(Beginning of The input)

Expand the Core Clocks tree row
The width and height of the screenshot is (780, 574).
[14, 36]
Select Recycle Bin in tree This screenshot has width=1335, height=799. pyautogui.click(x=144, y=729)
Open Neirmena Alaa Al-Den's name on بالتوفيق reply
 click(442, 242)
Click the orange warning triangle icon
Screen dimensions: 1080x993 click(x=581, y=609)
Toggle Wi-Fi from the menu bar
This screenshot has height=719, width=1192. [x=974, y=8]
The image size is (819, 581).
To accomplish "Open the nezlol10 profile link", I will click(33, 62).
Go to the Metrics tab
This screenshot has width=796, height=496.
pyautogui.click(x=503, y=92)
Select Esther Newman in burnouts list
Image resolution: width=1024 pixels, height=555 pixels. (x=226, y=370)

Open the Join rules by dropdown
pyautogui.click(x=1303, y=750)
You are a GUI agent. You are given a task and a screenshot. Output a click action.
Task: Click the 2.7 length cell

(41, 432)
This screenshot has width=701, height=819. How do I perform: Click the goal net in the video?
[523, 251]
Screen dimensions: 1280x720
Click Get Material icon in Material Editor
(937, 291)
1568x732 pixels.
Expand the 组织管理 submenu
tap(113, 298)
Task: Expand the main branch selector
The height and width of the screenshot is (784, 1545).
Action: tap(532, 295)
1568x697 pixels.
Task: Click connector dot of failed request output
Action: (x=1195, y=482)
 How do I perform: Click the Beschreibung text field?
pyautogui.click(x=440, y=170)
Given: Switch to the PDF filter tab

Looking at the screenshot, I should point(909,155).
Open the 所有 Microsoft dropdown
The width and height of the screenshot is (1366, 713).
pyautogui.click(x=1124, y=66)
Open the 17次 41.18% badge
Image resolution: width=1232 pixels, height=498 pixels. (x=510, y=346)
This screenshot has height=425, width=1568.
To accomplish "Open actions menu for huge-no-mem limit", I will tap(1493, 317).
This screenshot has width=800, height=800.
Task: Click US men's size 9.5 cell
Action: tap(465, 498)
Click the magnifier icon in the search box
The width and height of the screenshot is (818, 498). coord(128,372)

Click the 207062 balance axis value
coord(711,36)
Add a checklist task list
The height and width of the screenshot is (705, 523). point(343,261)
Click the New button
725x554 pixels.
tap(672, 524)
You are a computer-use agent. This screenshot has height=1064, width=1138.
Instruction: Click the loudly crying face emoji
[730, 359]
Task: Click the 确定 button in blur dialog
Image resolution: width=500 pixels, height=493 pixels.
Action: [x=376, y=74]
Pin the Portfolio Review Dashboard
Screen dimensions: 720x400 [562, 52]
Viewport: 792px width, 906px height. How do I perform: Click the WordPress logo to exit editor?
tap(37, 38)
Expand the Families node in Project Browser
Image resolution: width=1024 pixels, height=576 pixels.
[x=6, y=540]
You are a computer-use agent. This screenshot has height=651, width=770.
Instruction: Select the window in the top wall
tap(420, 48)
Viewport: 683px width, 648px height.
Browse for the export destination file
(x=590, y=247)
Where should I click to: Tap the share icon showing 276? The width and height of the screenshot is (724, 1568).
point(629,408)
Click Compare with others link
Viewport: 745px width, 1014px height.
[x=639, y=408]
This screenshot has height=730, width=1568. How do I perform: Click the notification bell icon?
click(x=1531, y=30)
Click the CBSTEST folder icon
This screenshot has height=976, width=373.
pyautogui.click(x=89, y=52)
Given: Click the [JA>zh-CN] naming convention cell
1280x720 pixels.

(End of The input)

Work required:
Give back, word for word, the lines from the one with "Task: Click the 确定 button in blur dialog" through the last line of the entries, both included, and no other line.

Solution for this problem:
Task: Click the 确定 button in blur dialog
Image resolution: width=500 pixels, height=493 pixels.
Action: [x=376, y=74]
Pin the Portfolio Review Dashboard
Screen dimensions: 720x400 [562, 52]
Viewport: 792px width, 906px height. How do I perform: Click the WordPress logo to exit editor?
tap(37, 38)
Expand the Families node in Project Browser
Image resolution: width=1024 pixels, height=576 pixels.
[x=6, y=540]
You are a computer-use agent. This screenshot has height=651, width=770.
Instruction: Select the window in the top wall
tap(420, 48)
Viewport: 683px width, 648px height.
Browse for the export destination file
(x=590, y=247)
Where should I click to: Tap the share icon showing 276? The width and height of the screenshot is (724, 1568).
point(629,408)
Click Compare with others link
Viewport: 745px width, 1014px height.
[x=639, y=408]
This screenshot has height=730, width=1568. How do I perform: Click the notification bell icon?
click(x=1531, y=30)
Click the CBSTEST folder icon
This screenshot has height=976, width=373.
pyautogui.click(x=89, y=52)
Given: Click the [JA>zh-CN] naming convention cell
1280x720 pixels.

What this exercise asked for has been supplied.